La conclusion de l’enquête fut d’assujettir ces personnes au régime de la sécurité sociale des travailleurs salariés. Des lettres recommandées furent envoyées. Suite au refus de la société de régulariser les cotisations, l’O.N.S.S. lança quatre citations en justice devant le Tribunal du travail de Leuven. Celles-ci furent jointes par jugement du 28 mai 2018.

Le tribunal déclara les demandes de l’O.N.S.S. non fondées. Celui-ci interjette appel.

La décision de la cour

La cour rappelle le champ d’application de la loi du 27 juin 1969 (« loi-ONSS »), dont la faculté pour le Roi d’extension de celui-ci aux chauffeurs de taxi qui travaillent dans des conditions similaires à celles d’un contrat de travail. L’arrêté royal d’exécution du 28 novembre 1969 prévoit cette extension en son article 3, 5°, aux personnes qui effectuent des transports de choses qui leur sont commandés par une entreprise, au moyen de véhicules dont ils ne sont pas propriétaires ou dont l’achat est financé ou le financement garanti par l’exploitant de cette entreprise ainsi qu’à cet exploitant.

■ Enregistrements sources ■
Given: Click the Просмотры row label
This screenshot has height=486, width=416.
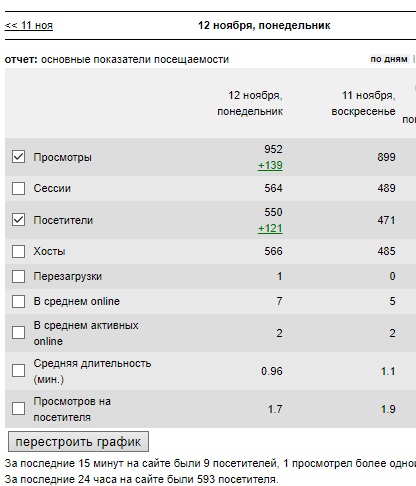Looking at the screenshot, I should pos(62,157).
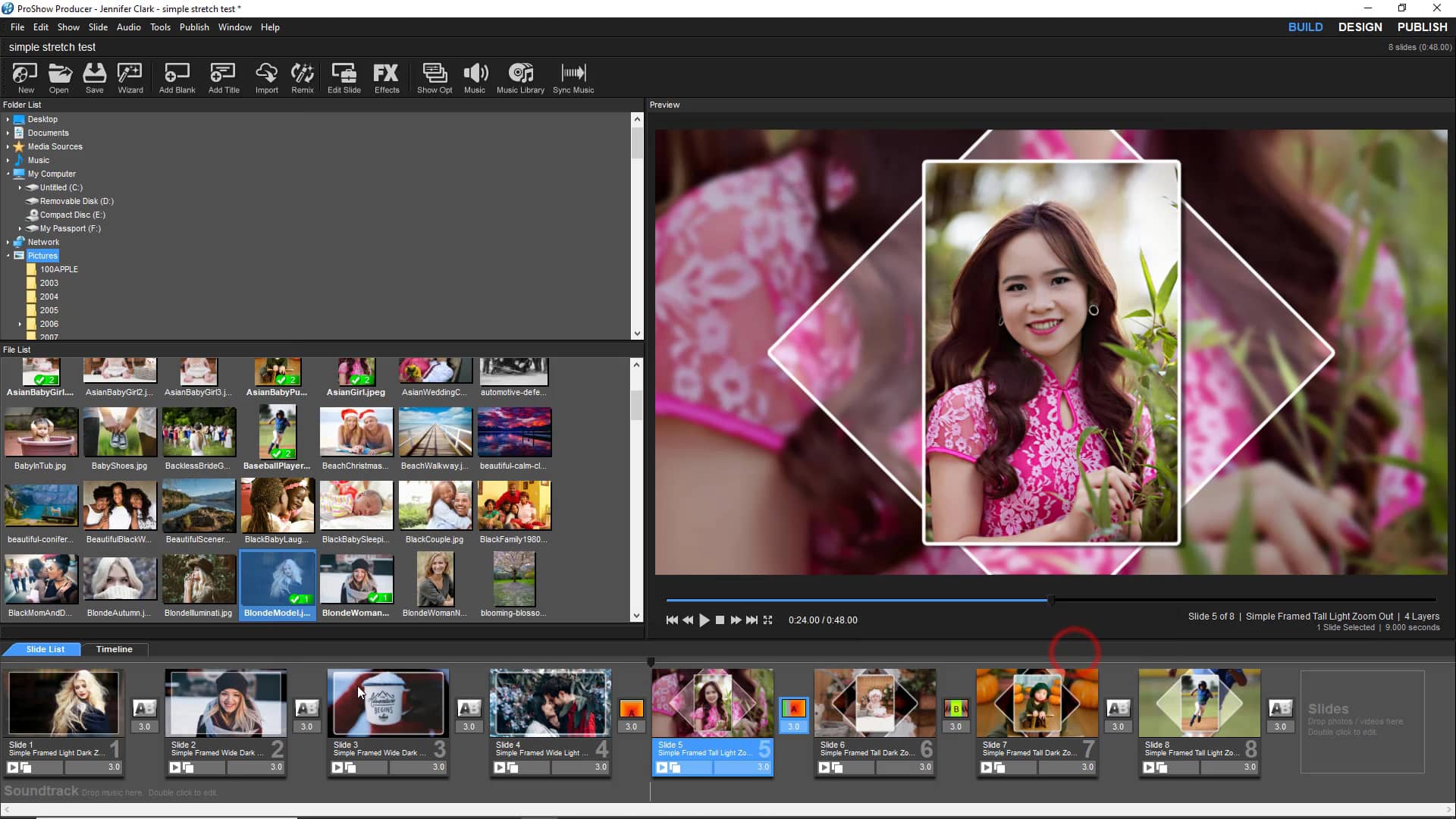
Task: Open the Edit Slide window
Action: pyautogui.click(x=344, y=76)
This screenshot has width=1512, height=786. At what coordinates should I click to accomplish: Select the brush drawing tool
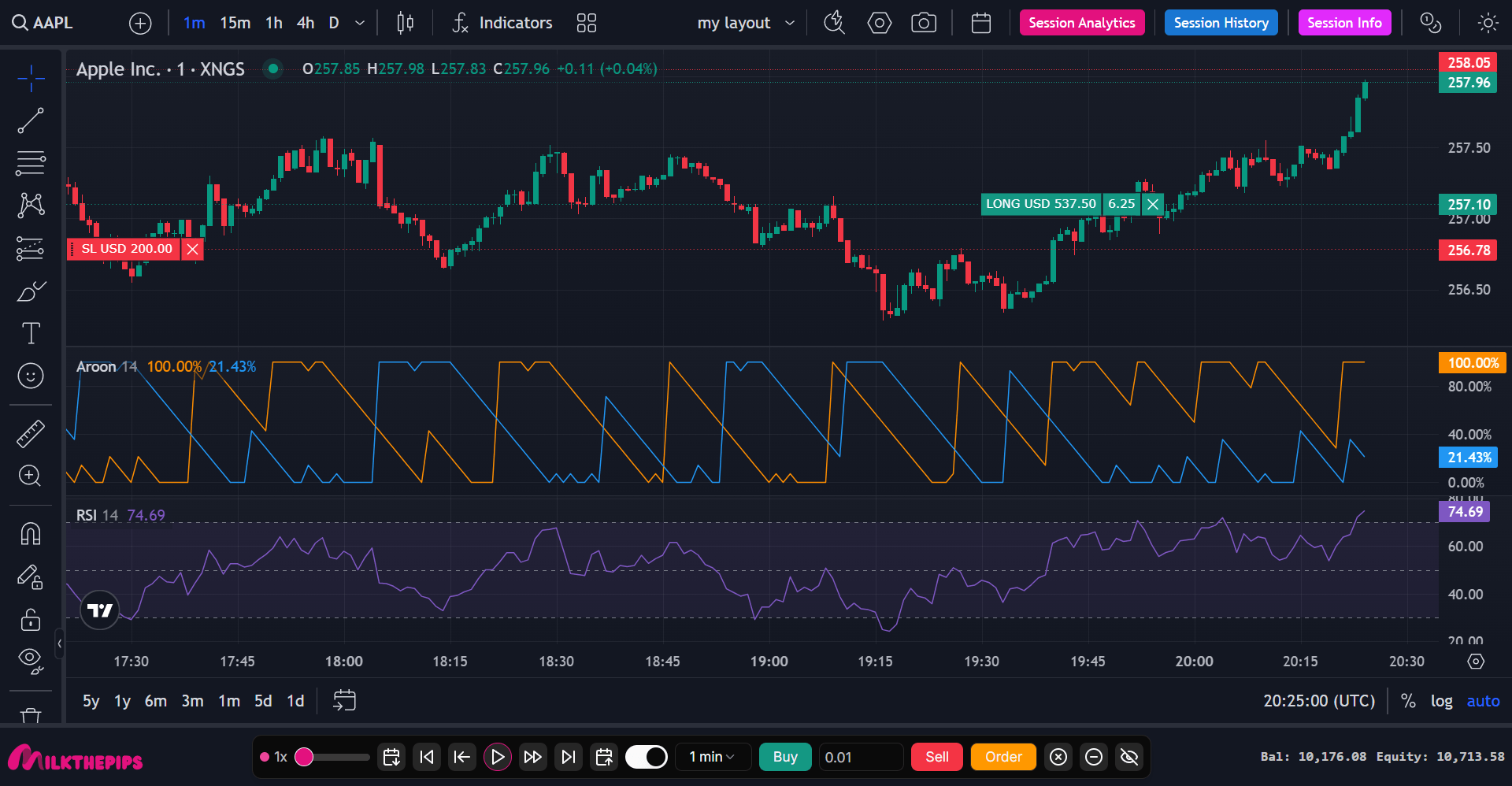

■ EXERCICES PROPOSÉS ■
1 - Relevez toutes les dates mentionnées dans l'extrait de l'arrêt.
2 - Restituez à l'identique l'ensemble des lignes des enregistrements, en omettant les images.
L'extrait de l'arrêt et les enregistrements constituent deux ensembles distincts.

■ RÉSULTATS ■
1 -
28 mai 2018
27 juin 1969
28 novembre 1969

2 -
Given: Click the Просмотры row label
This screenshot has height=486, width=416.
Looking at the screenshot, I should pos(62,157).
Task: Open the Edit Slide window
Action: pyautogui.click(x=344, y=76)
This screenshot has width=1512, height=786. At what coordinates should I click to accomplish: Select the brush drawing tool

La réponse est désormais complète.